National Geographic - Our 9,000-Year Love Affair With Booze 20min

Zarnkow is one of a group of researchers who over the past few decades have challenged that story. He and others have shown that alcohol is one of the most universally produced and enjoyed substances in history—and in prehistory too, because people were imbibing alcohol long before they invented writing. ... Chemical analysis recently showed that the Chinese were making a kind of wine from rice, honey, and fruit 9,000 years ago. In the Caucasus Mountains of modern-day Georgia and the Zagros Mountains of Iran, grapes were one of the earliest fruits to be domesticated, and wine was made as early as 7,400 years ago. ... All over the world, in fact, evidence for alcohol production from all kinds of crops is showing up, dating to near the dawn of civilization. ... From our modern point of view, ethanol has one very compelling property: It makes us feel good. Ethanol helps release serotonin, dopamine, and endorphins in the brain, chemicals that make us happy and less anxious. ... To our fruit-eating primate ancestors swinging through the trees, however, the ethanol in rotting fruit would have had three other appealing characteristics. First, it has a strong, distinctive smell that makes the fruit easy to locate. Second, it’s easier to digest, allowing animals to get more of a commodity that was precious back then: calories. Third, its antiseptic qualities repel microbes that might sicken a primate.

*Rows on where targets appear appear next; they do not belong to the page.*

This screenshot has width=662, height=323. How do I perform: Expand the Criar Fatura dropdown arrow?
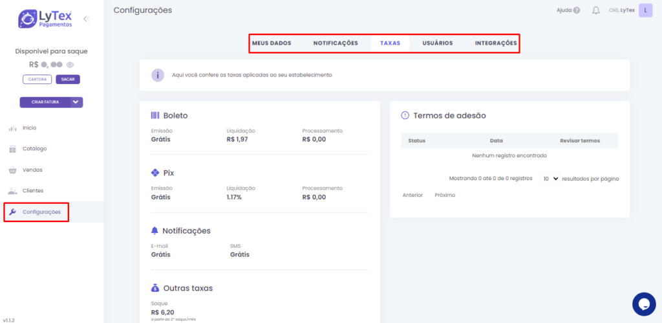(x=76, y=102)
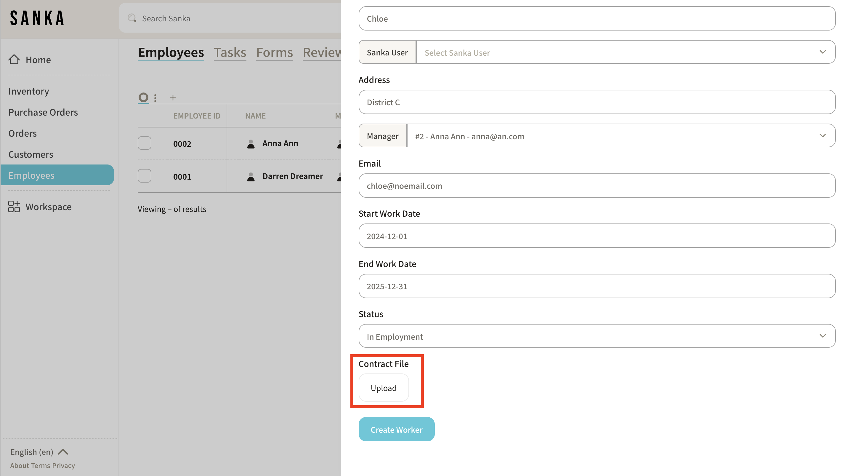Open the Select Sanka User dropdown
Viewport: 853px width, 476px height.
(x=625, y=52)
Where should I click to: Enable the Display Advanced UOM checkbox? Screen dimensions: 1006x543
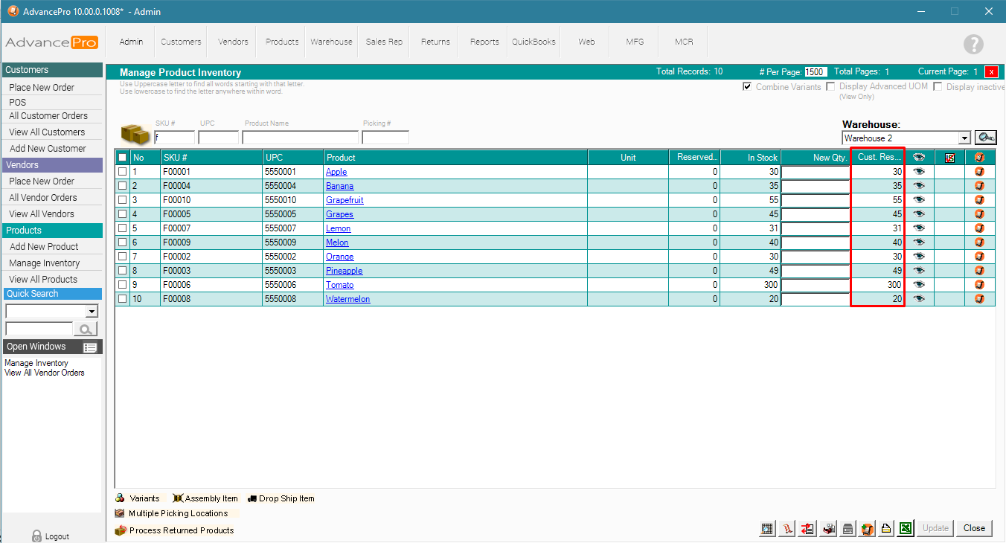pos(830,87)
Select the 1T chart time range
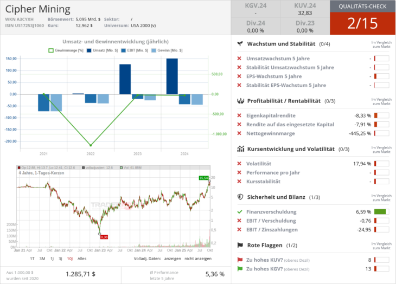 [x=32, y=259]
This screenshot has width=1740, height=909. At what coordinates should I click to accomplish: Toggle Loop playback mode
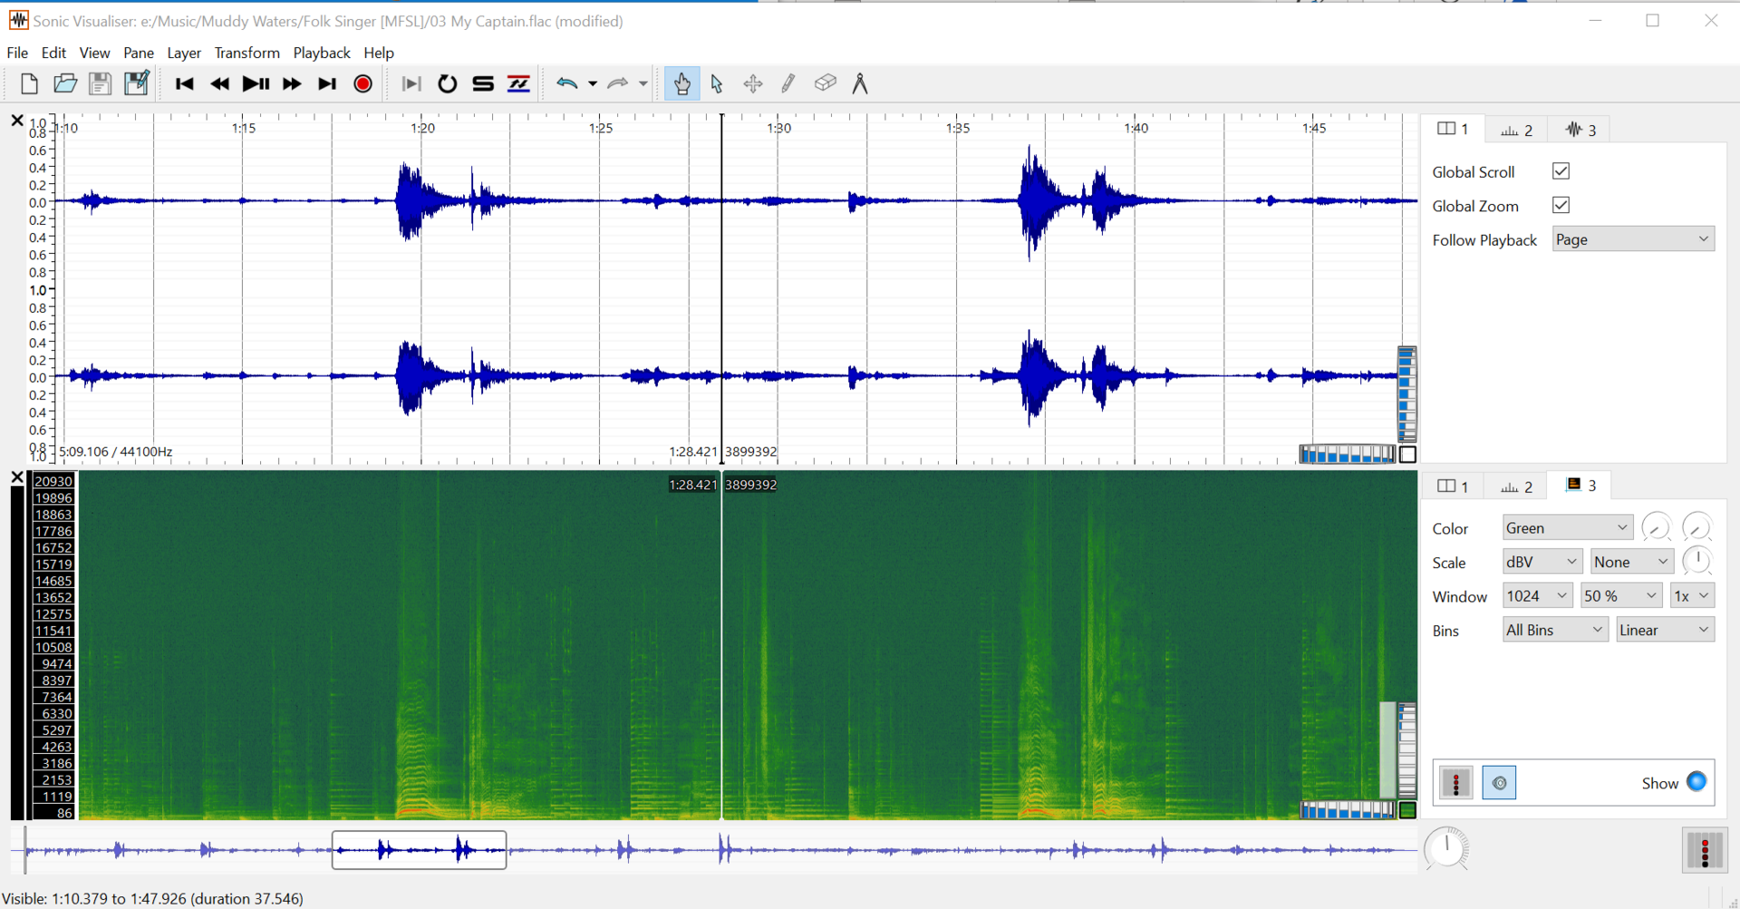[x=447, y=84]
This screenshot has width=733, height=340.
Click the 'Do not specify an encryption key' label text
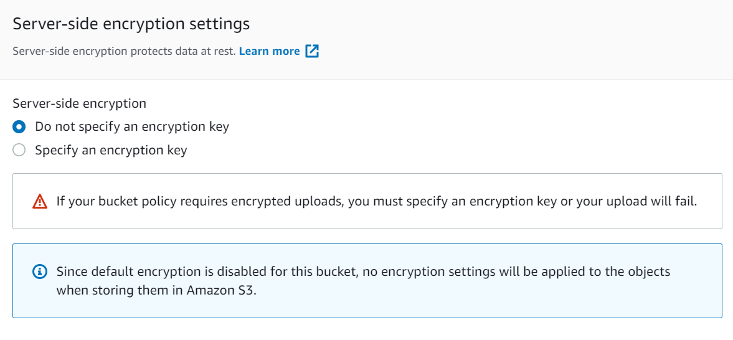132,126
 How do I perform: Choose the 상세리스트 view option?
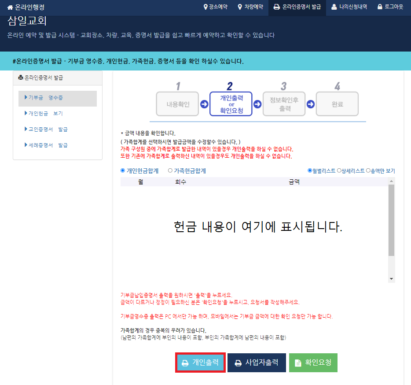pos(339,170)
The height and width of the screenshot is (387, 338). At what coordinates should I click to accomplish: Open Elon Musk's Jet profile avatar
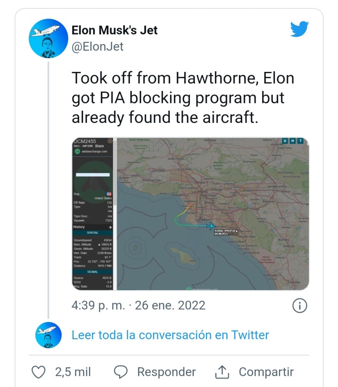click(48, 38)
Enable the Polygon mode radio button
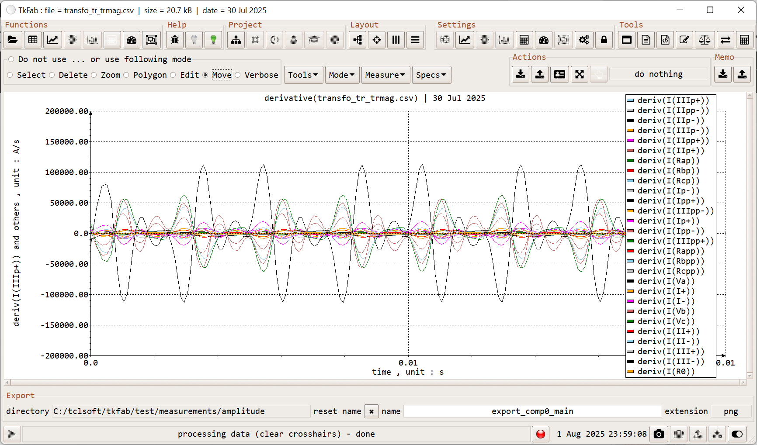The image size is (757, 445). 126,75
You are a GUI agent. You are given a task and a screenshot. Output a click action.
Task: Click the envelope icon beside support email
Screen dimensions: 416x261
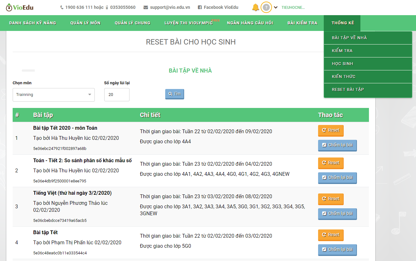(146, 7)
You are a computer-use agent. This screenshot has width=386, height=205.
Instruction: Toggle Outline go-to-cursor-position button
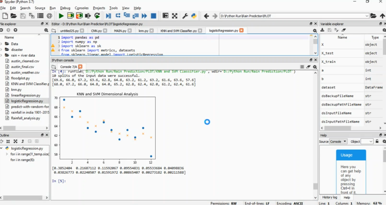point(2,141)
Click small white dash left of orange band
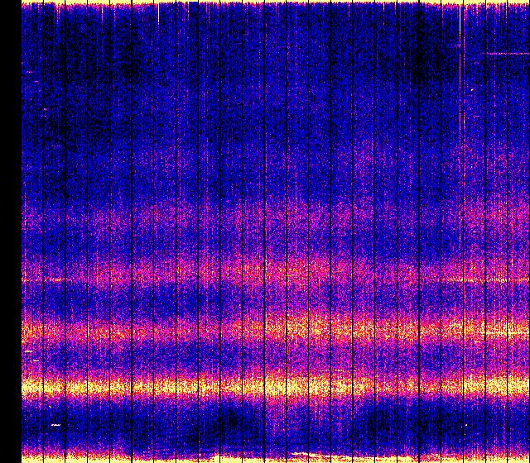The image size is (530, 463). (x=28, y=351)
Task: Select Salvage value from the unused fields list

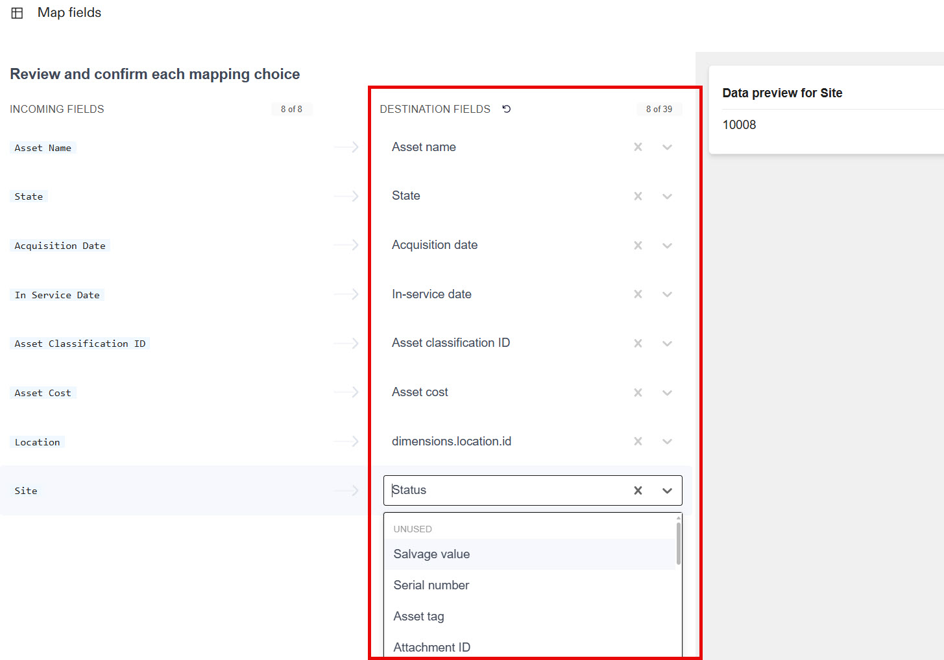Action: 431,554
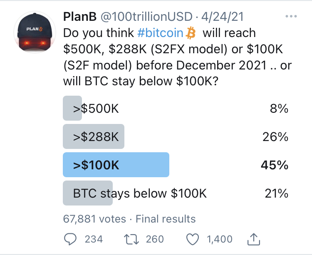Image resolution: width=312 pixels, height=255 pixels.
Task: Open the share upload icon
Action: [253, 239]
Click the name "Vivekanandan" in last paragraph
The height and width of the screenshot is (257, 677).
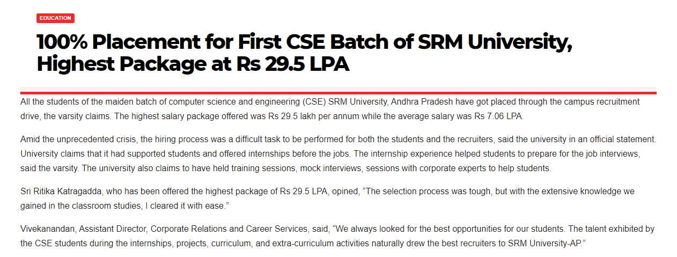[x=47, y=229]
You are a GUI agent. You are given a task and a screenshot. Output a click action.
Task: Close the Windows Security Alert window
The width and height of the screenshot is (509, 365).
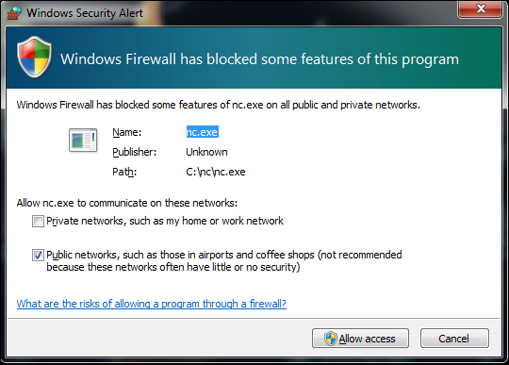coord(481,8)
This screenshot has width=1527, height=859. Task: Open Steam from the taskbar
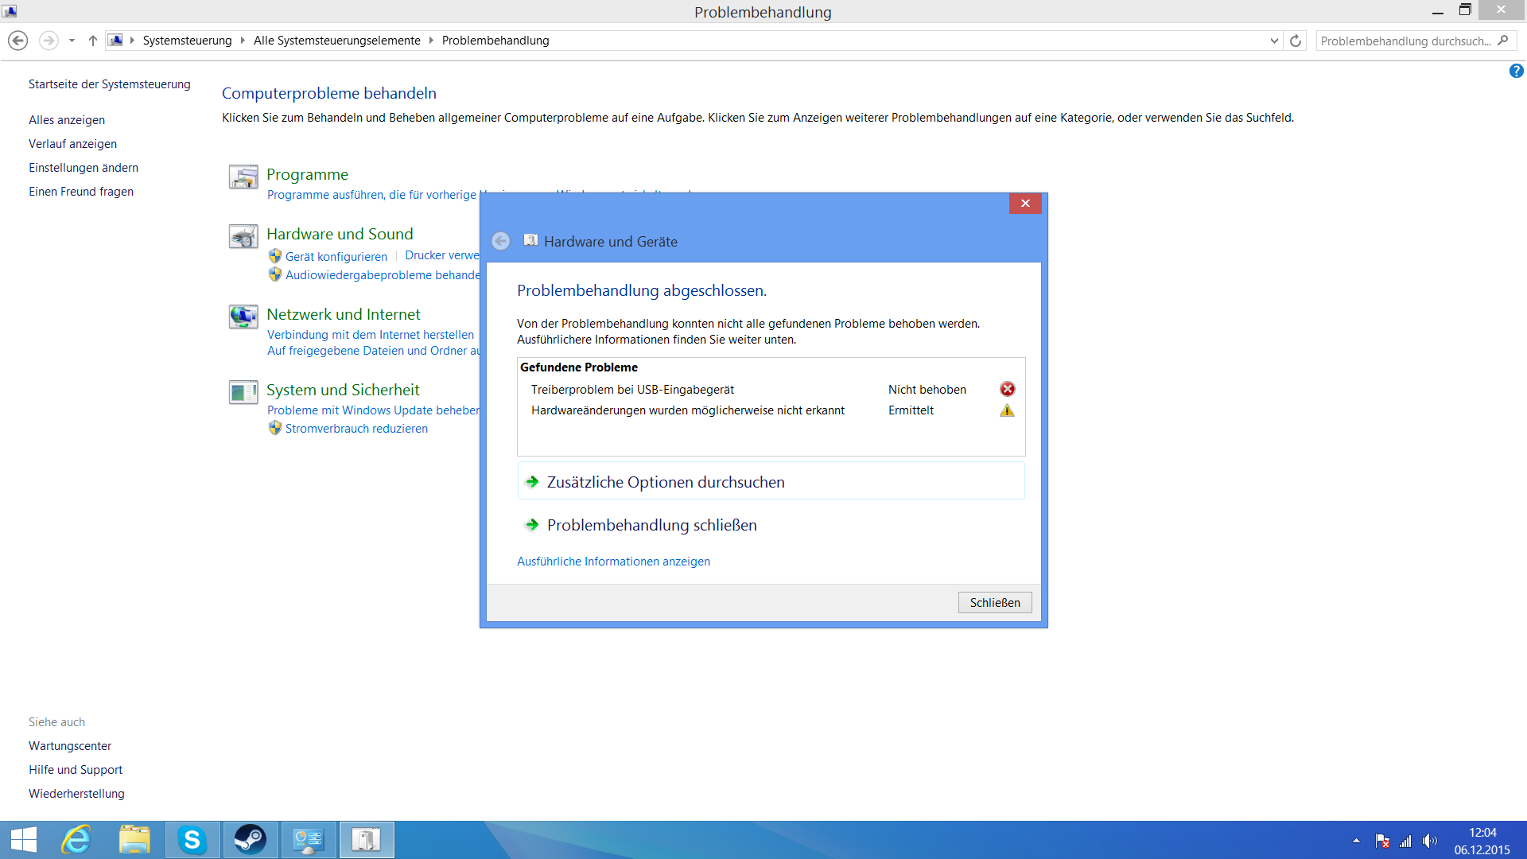pyautogui.click(x=251, y=840)
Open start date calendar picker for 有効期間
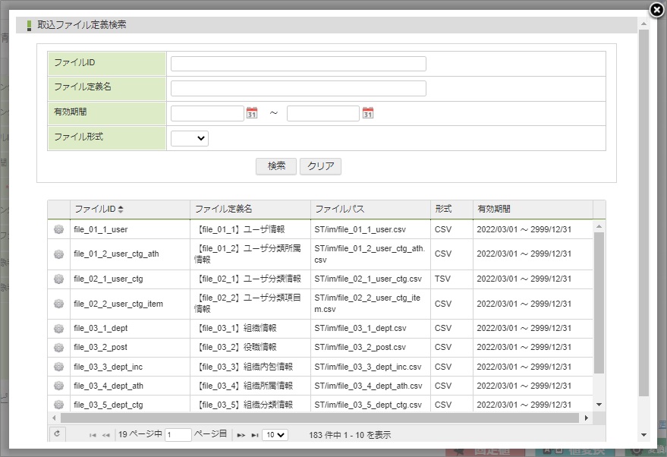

1843 Magazine - Superstars Among The Dreaming Spires 15min

As long as the public delights in seeing pompous winemakers and critics humbled, journalists will keep writing Schadenfreude-laden stories about the latest “Gotcha!” study. But these articles generally confuse absence of evidence with evidence of absence: they presume that if a handful of researchers did not find that one group of connoisseurs possessed statistically significant tasting ability, any claim to wine expertise must be a hoax. The truly interesting question is the opposite one: whether it’s possible for a critic to look smart rather than silly. ... Unfortunately, designing an experiment that gives tasters a chance to succeed requires the scientist to understand wine. They need to give the drinkers plenty of time on a small number of wines, in an odourless room with appropriate stemware; to taste the bottles and ensure they are not flawed; to choose wines that are representative of a well-known style; and to serve them at the age where they best strut their stuff. In other words, what you would need is the Oxford-Cambridge Varsity match.